The Florida Department of Environmental Protection on Sept. 10 issued a final air construction permit that will allow Florida Power & Light to partially repower its Fort Myers plant in Lee County.
At Fort Myers, gas turbine (GT) Units 1 through 12 began operation in May 1974. Each of the 12 GTs has a nominal gross capacity of 63 MW. In addition to units GT1 through GT12, the Fort Myers plant consists of six combined-cycle generating units (Units 2A through 2F) which began operation between 2000 and 2001, and two modern simple cycle combustion turbines (Units 3A and 3B) which began operation in 2003.
Each combined-cycle unit (2A through 2F) consists of one combustion turbine (CT) which exhausts through a separate heat recovery steam generator (HRSG). Each HRSG converts the heat from the CT exhaust into steam. The steam produced from the HRSG drives a steam turbine electrical generator. Each combined-cycle unit has a net summer continuous capability of 250 MW, which includes 170 MW from the CT generator and 80 MW from the associated steam turbine generator.
The two existing simple cycle CTs (3A and 3B) are 170-MW General Electric MS7241FA peaking units, with dry low-NOX combustors.
Under the final permit issued Sept. 10, the generation capacity of 10 of the 12 existing peaking GTs will be replaced with two nominal 200-MW CTs to provide equivalent peaking resources to reduce emissions while providing far superior emission profiles and efficiency. The new CTs will be designated Units 3C and 3D. Two of the 12 existing GTs will be retained for the purposes of black start capability and generation. This project also adds circuit breakers associated with these changes in generation.
The CT model proposed for this new project is the General Electric 7F.05. Each of these CTs will utilize inlet air cooling and wet compression.
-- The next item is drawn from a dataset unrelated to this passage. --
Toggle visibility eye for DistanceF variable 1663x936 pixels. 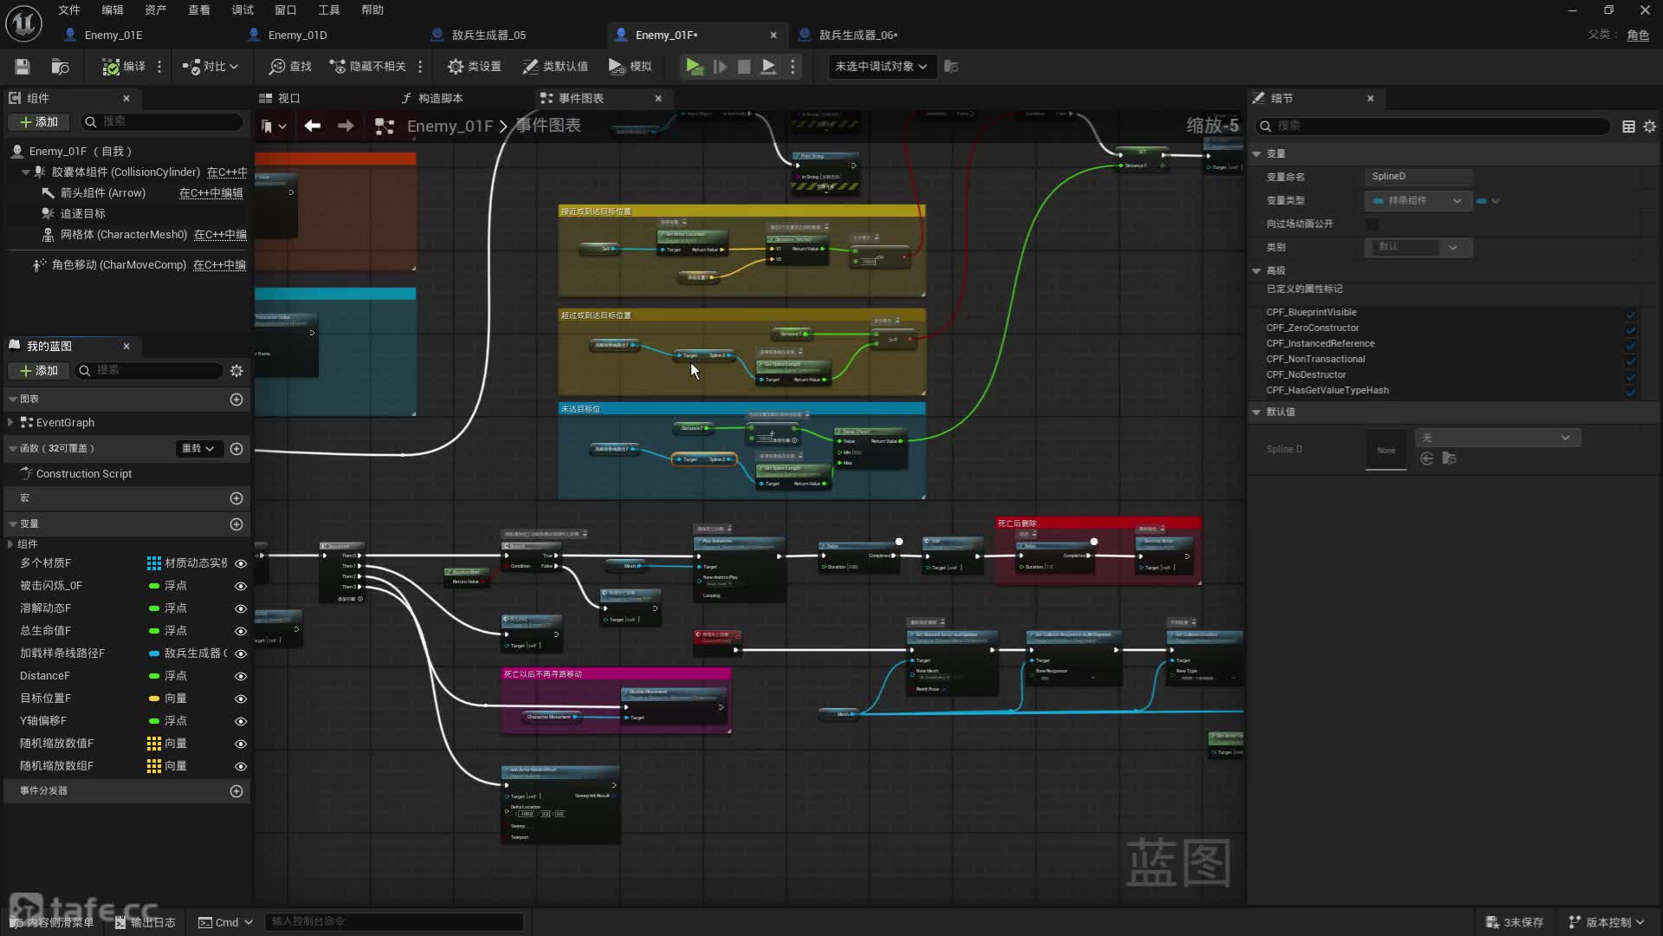(x=241, y=676)
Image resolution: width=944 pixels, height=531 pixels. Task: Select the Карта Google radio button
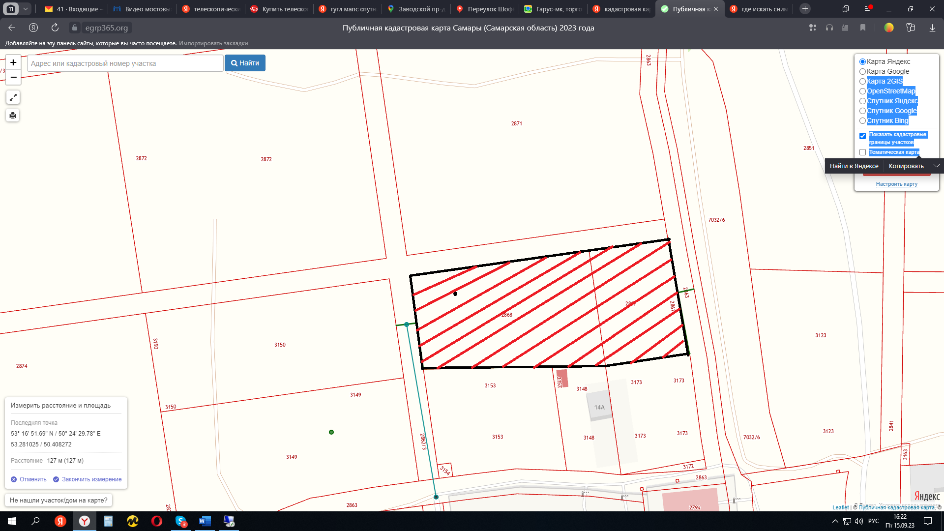[x=862, y=72]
FPL has an active slate of partial repowerings and brand new plants
This is one of four gas-fired projects that Florida Power & Light outlined in a Ten Year Power Plant Site Plan filed April 1 at the Florida Public Service Commission. Those new gas-fired additions are:
- The Fort Myers plant additions would be two CTs, of 211 MW (summer net, plus 20 MW peaking capacity) apiece, to be commercial in 2016. The existing plant consists of one natural gas-fired combined cycle (CC) unit, two natural gas- and oil-fired CT units, and one bank of 12 oil-fired GTs (peaking facilities) that have a combined capacity of 2,403 summer MW. Presently, the bank of 12 first generation GTs provide power during periods of peak demand and black start capability in the event of a power outage. FPL plans to add the two new CTs and retire ten of the existing GTs by the end of 2016. The two new CTs will be more efficient with cleaner air emissions than the existing GTs. In addition, the two existing CTs will be upgraded to produce additional generation capacity.
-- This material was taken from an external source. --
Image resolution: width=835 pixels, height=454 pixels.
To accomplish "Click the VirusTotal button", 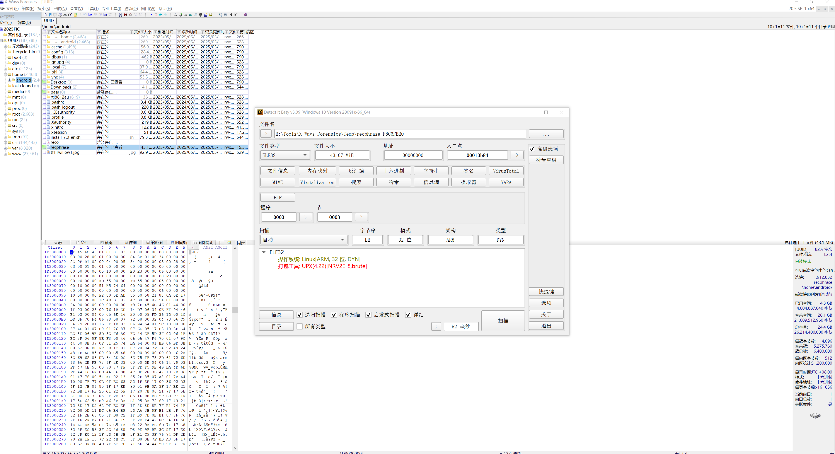I will [506, 171].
- At the Lauderdale plant, the plan is for five new CTs of the same capacity as those at Fort Myers, also to be commercially operating in 2016. The Lauderdale Plant currently includes two combined cycle units and two banks of 12 first generation simple cycle GTs that began operation in the early 1970s. These GTs are used to serve peak and emergency demands in a quick-start manner. Each bank of GTs has a net capacity of 420 MW and they are authorized to operate on natural gas and distillate oil. This removal of 22 of the GTs (the other two would be retained for black start usage) with CT replacement is assumed to occur by the end of 2016. The Florida DEP issued a final air construction permit for this project on Aug. 25.
- Due for commercial operation in 2019 would be the brand-new Okeechobee Clean Energy Center, which is a gas-fired, combined-cycle project of 1,622 MW (net summer) in size. FPL owns 2,800 acres of land in Northeast Okeechobee County. A CC unit at this site has been determined to be FPL’s best self-build option for meeting its capacity needs beginning in 2019. In March 2015, FPL issued a request for proposals (RFP) to solicit proposals from outside parties for meeting this capacity need. Natural gas-fired CC generation at the site is possible due to the proximity to existing and planned natural gas pipelines. FPL applied Sept. 3 at the Florida Public Service Commission for an affirmative determination of need covering this project.
- There is also a gas-fired project called the “Unsited 3×1 CC,” which would go commercial in 2023 and be 1,317 MW (summer net) in size.